About Me

I am a permanent CNRS researcher based at Laboratoire d'Astrophysique de Marseille (France). In 2015, I spent one year at the European Southern Observatory in Chile, where I was co-instrument scientist of the VLT/SPHERE instrument. My research interest is the direct detection and characterisation of exoplanets, and the development of high-contrast instrumentation for this purpose. Direct imaging of young giant exoplanets has entered a new era thanks to the new generation of dedicated instruments that started operations on some of the largest ground-based telescopes in 2014-2015. I am part of the large consortium who has designed and built the SPHERE planet imager for the Very Large Telescope, and who is now using it to search for new giant planets around young stars in the solar neighbourhood with the SHINE survey.
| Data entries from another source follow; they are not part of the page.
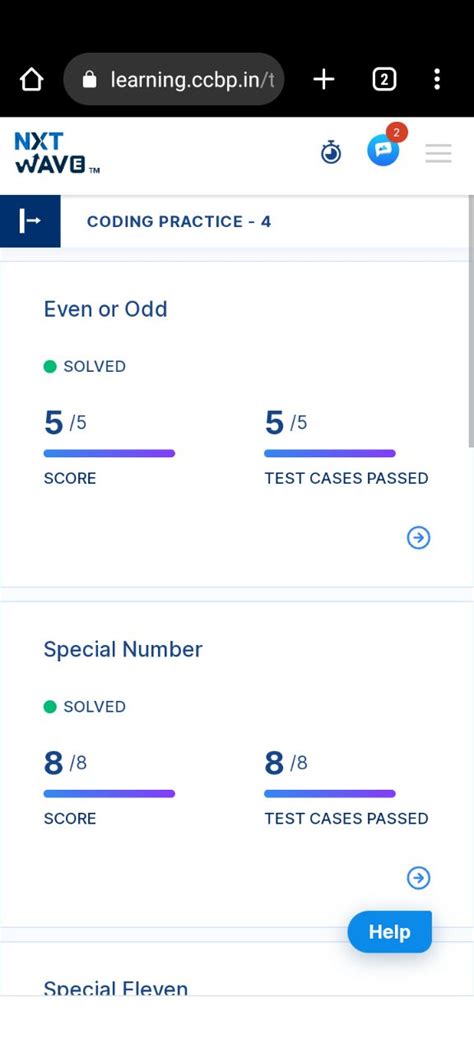Open the browser three-dot menu
Screen dimensions: 474x1053
(437, 79)
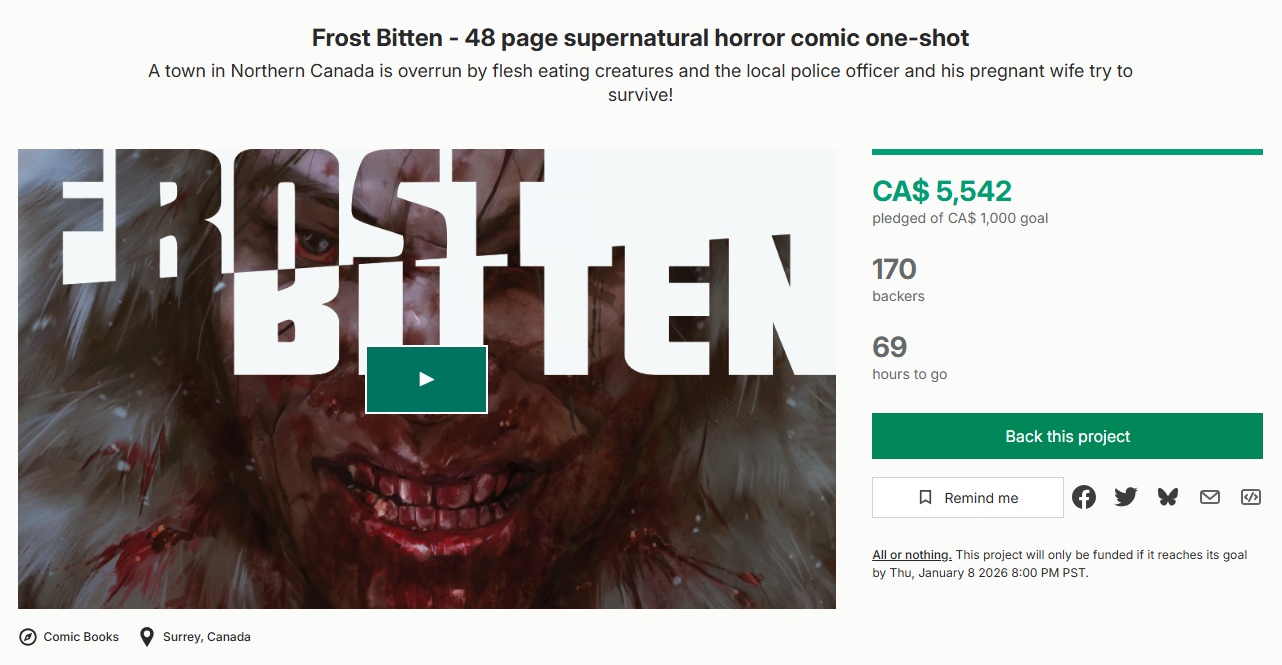Play the Frost Bitten project video
The width and height of the screenshot is (1282, 665).
coord(426,379)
I am also the PI of the ERC project HiRISE, which implements a coupling between SPHERE and CRIRES at the VLT to enable the characterization of young giant exoplanets at very high spectral resolution. The instrument was successfully installed at the VLT during the summer 2023 and has now entered regular science observations. HiRISE is part of a larger effort called SPHERE+, which proposes to develop an upgraded version of SPHERE.

Detection and characterisation of exoplanets


High-contrast imaging is the best method to detect the intrinsic light of giant exoplanets in the near-infrared around nearby young stars. Over the years, I have been involved in several large-scale observing programmes looking for new planets and brown dwarfs, such as the NaCo Large Programme (NaCo-LP) collaboration or the International Deep Planet Search (IDPS). The goal of these surveys was not only to detect and characterise new companions, but also to bring constraints on their population, such as their overall frequency and the distribution of their physical parameters. I had a central position in the 200-nights SPHERE/SHINE survey in the near-infrared, and during which we are observing several hundreds of stars covering a wide range of spectral type, age and distance. The survey has been conducted from 2015 to 2023 and has provided several high-impact results, including two new planets, HIP 65426 b and PDS 70 b. In 2021, I published the preliminary statistical analysis of the survey. With HiRISE I am now largely involved into the characterization of known exoplanets and brown-dwarfs with high-resolution spectroscopy. I am leading a large collaboration, MIRAGES, funded by the French ANR agency, which aims at exploring the multi-resolution characterization of companions to understand their physics and formation processes.

Development of high-contrast instrumentation


Detecting the faint signal of young exoplanets at very small angular separation from bright stars is extremely challenging. It requires a very specific instrumentation based on extreme adaptive optics, high-efficiency coronagraphs, fine wavefront control and advanced data analysis methods. I am working on several of these different aspects to develop new instrumentation dedicated to the detection and characterisation of exoplanets. I have participated in the design, development and testing of two instruments for the VLT. The first one is the Active Phasing Experiment (APE), a visitor instrument dedicated to the cophasing of segmented primary mirrors for Extremely Large Telescopes (ELTs), which was tested on-sky in 2008-2009. The second one is the new generation instrument SPHERE, which is entirely dedicated to the direct detection of young giant exoplanets. Since 2012, I am deputy instrument scientist of the SPHERE infrared dual-band imager and spectrograph (IRDIS), for which I have been responsible for the dual-band imaging (DBI) and long-slit spectroscopy (LSS) modes. I am now working on various methods to improve high-contrast imaging instrumentation, mainly the use of the ZELDA wavefront sensor to compensate the instrumental non-common path aberrations (NCPA) or for segment phasing, and the coupling of high-contrast imaging and high-dispersion spectroscopy (ERC HiRISE). I am also the CNES representative in the Coronagraph instrument of the Roman Space Telescope (RST), which will, for the first time, demonstrate active wavefront correction for extremely high-contrast imaging in space.